As they crept into camp, Caspian paused, looking at Methos' sleeping place. "Where-?" He didn't finish the question, suddenly noticing the larger than normal lump under Luvik's blankets, with both a dark mop of hair and a fiery one protruding from the far end. "Oh." He looked at Kronos. "Do I have to -?"

"Not tonight. Now shut up and go to sleep. I want to go somewhere warmer tomorrow."

**********

Two of the four riders paused at the river, where it flowed south toward the Great Sea, while the other two forded the river, their horses lunging through the water. "Come with us," Methos said. There was a feeling bothering him, a feeling that if he once lost sight of Luvik, he'd never see him again.

Luvik shook his head. "Caspian is unhinged," he said, "and Kronos is only making it worse by killing him over and over.
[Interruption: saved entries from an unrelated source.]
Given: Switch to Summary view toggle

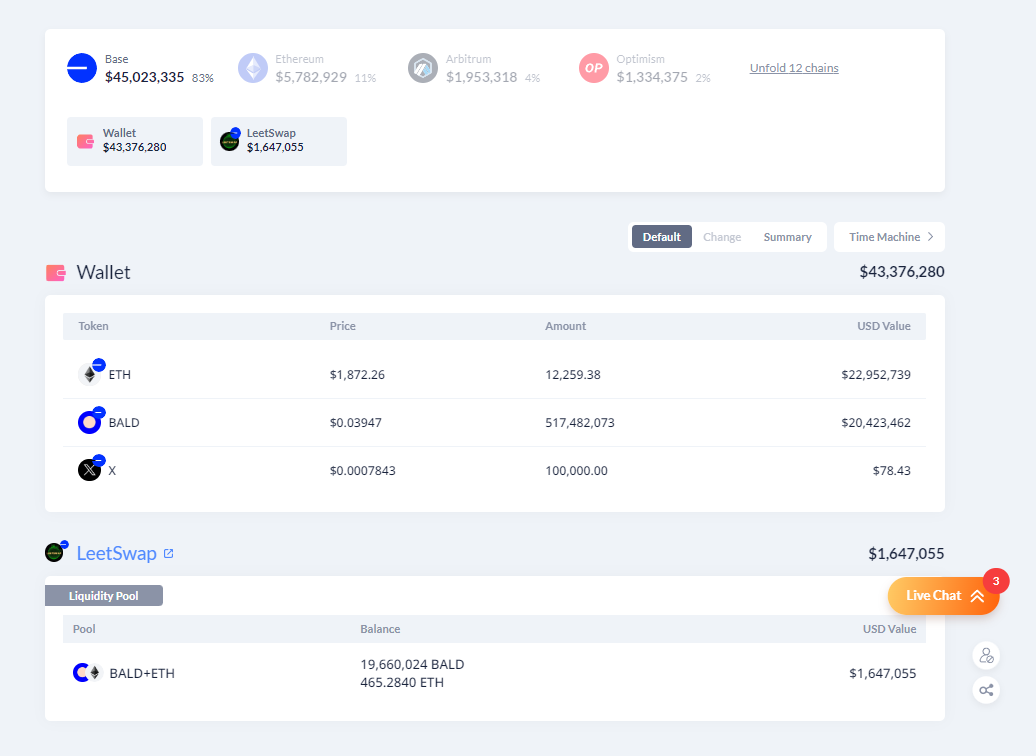Looking at the screenshot, I should [787, 237].
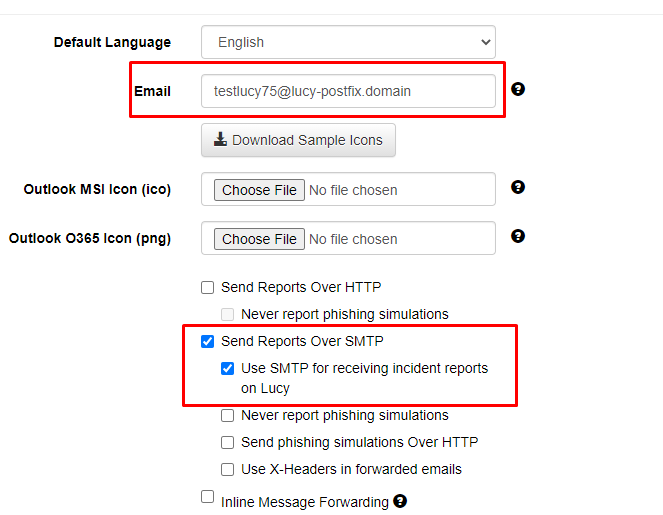Click help icon next to Outlook MSI Icon
This screenshot has width=663, height=515.
point(518,187)
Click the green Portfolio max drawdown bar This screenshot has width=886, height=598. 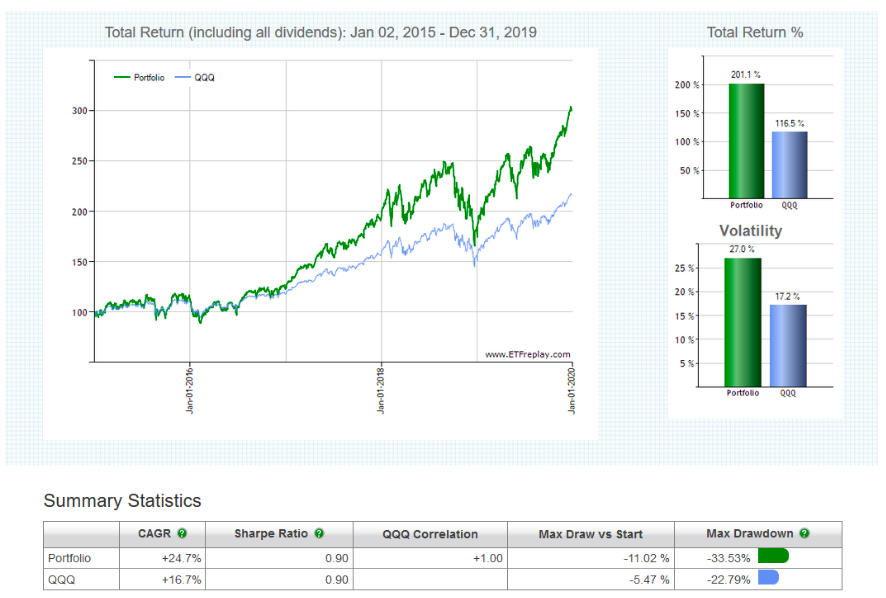[x=773, y=557]
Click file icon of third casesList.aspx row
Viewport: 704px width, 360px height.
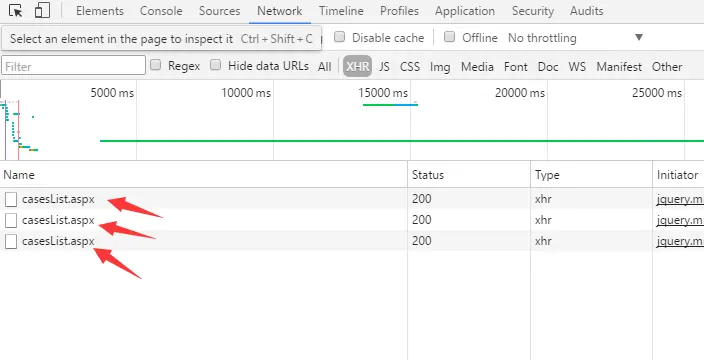coord(11,241)
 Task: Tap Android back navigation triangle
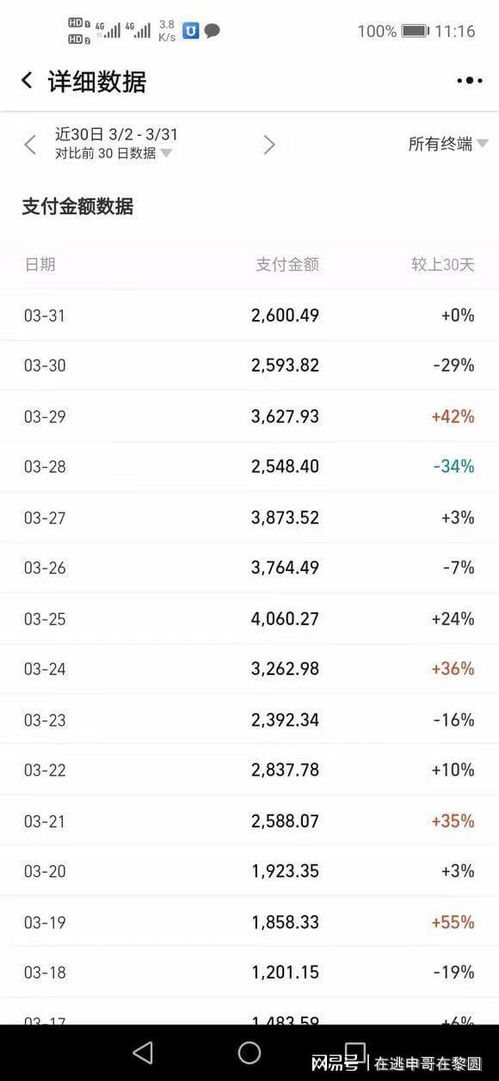143,1052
Come north with me. Kanetsidohi and Wesa will return to Sessrumnir any year now, and we can see which of us can outlast them."
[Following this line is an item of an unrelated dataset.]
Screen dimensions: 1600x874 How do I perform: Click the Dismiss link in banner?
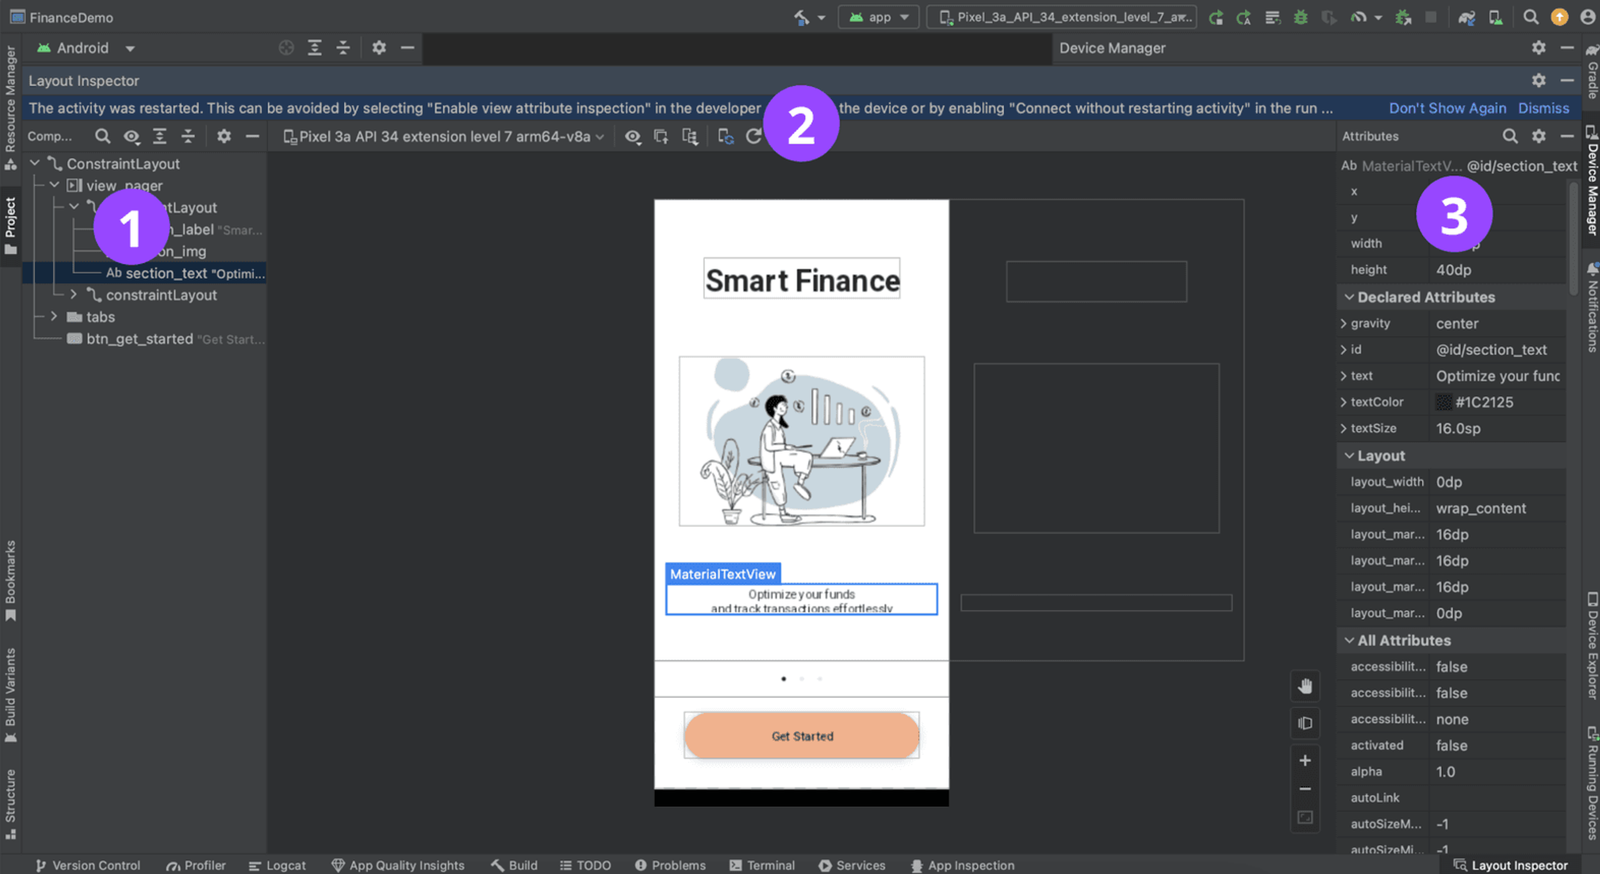point(1543,108)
"Sounds tempting ... but I have to go with Kronos on this one. I'd like to be warm for a while. You'll always be welcome, at my fire or in my bed."

Luvik nodded. "And I'll bring the witches south with me when they return." He leaned far over in his riding tack. Methos did the same, and they kissed. "Have a care that Caspian doesn't take your head, Methos," Luvik murmured. "If he does, I'll have to take his, and I don't really want that insanity inside me."

Methos smiled and nodded. "And you take care that your witches don't develop a taste for your quickening, or I'll have to take their heads. And there are better uses for women."

"Methos!" Caspian called from the far bank of the river. "Are you coming?"

"Better go," Luvik said gently. "See you soon."

Methos kicked his mount down the slope and into the water, turning to look back just as his horse plunged into the rushing water. Luvik raised his hand in farewell, then turned his steed to the north. Methos nearly followed.

"Methos!" Kronos bellowed. "Come! There is gold to be had for warriors such as ourselves."

Gold. Methos would give all the gold in the world to be assured of seeing Luvik again. But he had a really bad feeling that he never would.

"Methos!"

He shook himself. Who could defeat Luvik in battle? It was silly. And with all that gold, he could buy his lover finery to go with his flame-red hair. He smiled, thinking of getting him all dressed up, only to undress him again. Women would do, until Luvik returned. He watched until he couldn't see him any longer, then prodded his own horse with his heels, urging him across the swift-running water. "Let's go," he told Kronos. "I hear the caravans to the south are particularly rich this time of year."

"Then by all means, let us ride!" Kronos laughed. He whipped his horse into a gallop, with Caspian and Methos right behind him.